What are your genres?
Suspense. As you can see, I love excitement. Actually, since I've written two novels slotted by the publishers into the nebulous "suspense" genre, it makes sense for me to continue in that vein. However, I am not a fan of the constraints that categorization places on a writer, and I'm surprised how readers are drawn to formula fiction. Take mysteries for example. Pick up any contemporary book; it's going to be about a strange murder early in the story that must be solved at book's end by a cop, a private eye, a reporter, etc. Throw in the obligatory love interest. Make sure the vanquished killer rises like a phoenix once or twice well after he should be dead. Then kill him in some satisfying way. We know 80% of the plot before we even crack the book. That bugs me. The challenge for me is to write a unique story, one that, while not experimental, doesn't quite go in expected directions. Publishers hate that. Bookstores hate that. Some readers hate that. To heck with them. Based on the success of Wake Up Dead and early returns on Big Ice, there are readers out there ravenous for something fresh.
What are some strengths you have developed as a writer? How did this happen?
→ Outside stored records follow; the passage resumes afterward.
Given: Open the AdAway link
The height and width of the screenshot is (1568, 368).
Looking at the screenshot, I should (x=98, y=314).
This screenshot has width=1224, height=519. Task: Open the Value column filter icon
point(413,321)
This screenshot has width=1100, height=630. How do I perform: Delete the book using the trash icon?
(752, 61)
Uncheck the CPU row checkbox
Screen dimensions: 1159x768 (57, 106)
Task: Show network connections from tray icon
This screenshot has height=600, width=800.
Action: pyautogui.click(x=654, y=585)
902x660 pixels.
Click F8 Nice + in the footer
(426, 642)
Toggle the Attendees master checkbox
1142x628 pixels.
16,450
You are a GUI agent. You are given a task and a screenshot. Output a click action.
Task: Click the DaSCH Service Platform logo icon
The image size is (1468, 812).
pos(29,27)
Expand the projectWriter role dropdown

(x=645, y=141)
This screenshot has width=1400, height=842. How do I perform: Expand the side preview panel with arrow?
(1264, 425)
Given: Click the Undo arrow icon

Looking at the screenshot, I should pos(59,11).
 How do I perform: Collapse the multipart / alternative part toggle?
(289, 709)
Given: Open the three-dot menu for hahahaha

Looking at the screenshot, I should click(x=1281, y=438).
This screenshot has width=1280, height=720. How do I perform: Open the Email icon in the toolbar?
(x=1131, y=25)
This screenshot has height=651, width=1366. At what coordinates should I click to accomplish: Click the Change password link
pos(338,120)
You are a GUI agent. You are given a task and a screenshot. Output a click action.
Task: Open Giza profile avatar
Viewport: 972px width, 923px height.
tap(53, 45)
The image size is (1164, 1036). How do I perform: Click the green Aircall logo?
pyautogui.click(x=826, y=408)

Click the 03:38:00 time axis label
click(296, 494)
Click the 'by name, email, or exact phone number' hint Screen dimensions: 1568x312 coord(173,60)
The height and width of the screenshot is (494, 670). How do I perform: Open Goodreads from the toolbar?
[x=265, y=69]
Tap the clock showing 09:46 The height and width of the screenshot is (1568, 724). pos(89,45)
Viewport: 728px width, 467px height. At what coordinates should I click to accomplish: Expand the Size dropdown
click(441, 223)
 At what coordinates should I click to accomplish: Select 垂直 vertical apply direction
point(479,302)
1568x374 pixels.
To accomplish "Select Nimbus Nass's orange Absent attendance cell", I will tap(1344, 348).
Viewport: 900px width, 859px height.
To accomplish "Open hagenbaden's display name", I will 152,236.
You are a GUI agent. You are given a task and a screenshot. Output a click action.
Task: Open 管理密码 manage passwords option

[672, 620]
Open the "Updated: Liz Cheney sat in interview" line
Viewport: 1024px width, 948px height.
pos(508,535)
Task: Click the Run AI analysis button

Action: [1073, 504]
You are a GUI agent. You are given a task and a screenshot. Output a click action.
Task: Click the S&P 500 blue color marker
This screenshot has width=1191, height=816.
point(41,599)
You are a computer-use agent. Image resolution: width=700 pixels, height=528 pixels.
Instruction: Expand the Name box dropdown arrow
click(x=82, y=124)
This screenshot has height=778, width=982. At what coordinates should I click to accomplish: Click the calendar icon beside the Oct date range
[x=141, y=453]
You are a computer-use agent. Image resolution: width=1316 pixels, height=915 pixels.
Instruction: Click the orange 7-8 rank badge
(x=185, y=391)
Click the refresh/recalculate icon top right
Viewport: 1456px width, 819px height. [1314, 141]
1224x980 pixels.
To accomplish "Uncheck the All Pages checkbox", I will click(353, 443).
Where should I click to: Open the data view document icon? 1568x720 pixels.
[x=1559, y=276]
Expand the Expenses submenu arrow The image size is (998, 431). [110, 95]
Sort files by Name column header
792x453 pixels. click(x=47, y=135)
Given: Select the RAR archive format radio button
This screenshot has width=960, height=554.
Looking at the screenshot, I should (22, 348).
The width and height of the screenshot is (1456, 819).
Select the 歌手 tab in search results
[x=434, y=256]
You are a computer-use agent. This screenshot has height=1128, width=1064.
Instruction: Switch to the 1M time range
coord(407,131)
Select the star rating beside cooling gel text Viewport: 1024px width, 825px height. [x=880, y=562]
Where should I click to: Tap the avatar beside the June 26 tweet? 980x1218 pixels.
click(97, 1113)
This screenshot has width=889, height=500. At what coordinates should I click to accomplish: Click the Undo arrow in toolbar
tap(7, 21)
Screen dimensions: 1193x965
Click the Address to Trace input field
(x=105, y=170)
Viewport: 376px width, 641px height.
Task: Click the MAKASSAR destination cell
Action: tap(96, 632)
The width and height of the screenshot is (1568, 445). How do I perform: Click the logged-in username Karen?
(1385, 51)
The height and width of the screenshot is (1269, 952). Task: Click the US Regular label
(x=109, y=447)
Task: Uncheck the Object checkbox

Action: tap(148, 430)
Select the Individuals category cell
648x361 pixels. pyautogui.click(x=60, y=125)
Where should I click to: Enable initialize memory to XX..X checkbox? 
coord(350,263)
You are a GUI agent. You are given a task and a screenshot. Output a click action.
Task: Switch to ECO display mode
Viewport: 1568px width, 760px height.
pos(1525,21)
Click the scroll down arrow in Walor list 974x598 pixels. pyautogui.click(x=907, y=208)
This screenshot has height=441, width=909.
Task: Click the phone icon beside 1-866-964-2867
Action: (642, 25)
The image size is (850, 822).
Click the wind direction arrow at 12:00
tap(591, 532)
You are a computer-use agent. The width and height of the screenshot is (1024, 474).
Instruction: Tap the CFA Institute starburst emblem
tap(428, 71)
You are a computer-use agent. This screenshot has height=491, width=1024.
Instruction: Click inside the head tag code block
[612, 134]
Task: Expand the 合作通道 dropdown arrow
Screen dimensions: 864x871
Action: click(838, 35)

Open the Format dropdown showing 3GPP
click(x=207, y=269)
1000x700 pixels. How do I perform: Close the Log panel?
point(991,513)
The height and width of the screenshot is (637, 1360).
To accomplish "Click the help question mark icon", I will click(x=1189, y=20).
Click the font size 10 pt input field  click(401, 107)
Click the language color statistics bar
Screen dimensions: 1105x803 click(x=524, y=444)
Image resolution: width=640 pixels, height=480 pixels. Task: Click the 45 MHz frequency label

Writing has helped me hone my natural creativity, discipline, and wit. As a child I worked long and hard to say funny things and get in trouble in creative ways. Now writing is an outlet for these innate traits, a way to domesticate them, to harness their power for good. There are millions of writers with larger vocabularies and better grammar. But many of them couldn't come up with a creative story if you gave them a million-dollar advance. Only a select few gifted writers are both creative and excellent wordsmiths. I may not be both, but one out of two ain't bad. I credit my parents for that which comes naturally, but also for instilling the book mystique, the notion that books are something special, that writers are extraordinary people to be revered.
What are your weaknesses as a writer and how do you work past them?
I am not a technical master of the English language. I do not have the coveted "command" so often attributed to the great writers. If someone said I had a dangling participle, I'd be more likely to check my fly than my writing. I do not understand all the structural intricacies of a sentence. But I do love the way words sound together, and I enjoy working with them. I view a novel as a huge word puzzle. I overcome my weakness three ways. One, I constantly try to educate myself. Someday I hope to learn what a participle is. Two, I rewrite like I have OCD. I laugh when I hear writers claim they had to rewrite a book three or four times. I rewrite mine fifty or more, no exaggeration. Three, I seek professional help. The editor I used for my latest book, Big Ice, is Arlene Robinson with Betty Boop Writes. She is wonderful. Professional editing before submission is critical, since flawed books stand zero chance of publication and small press "editing" is nonexistent.
How do you research your topic?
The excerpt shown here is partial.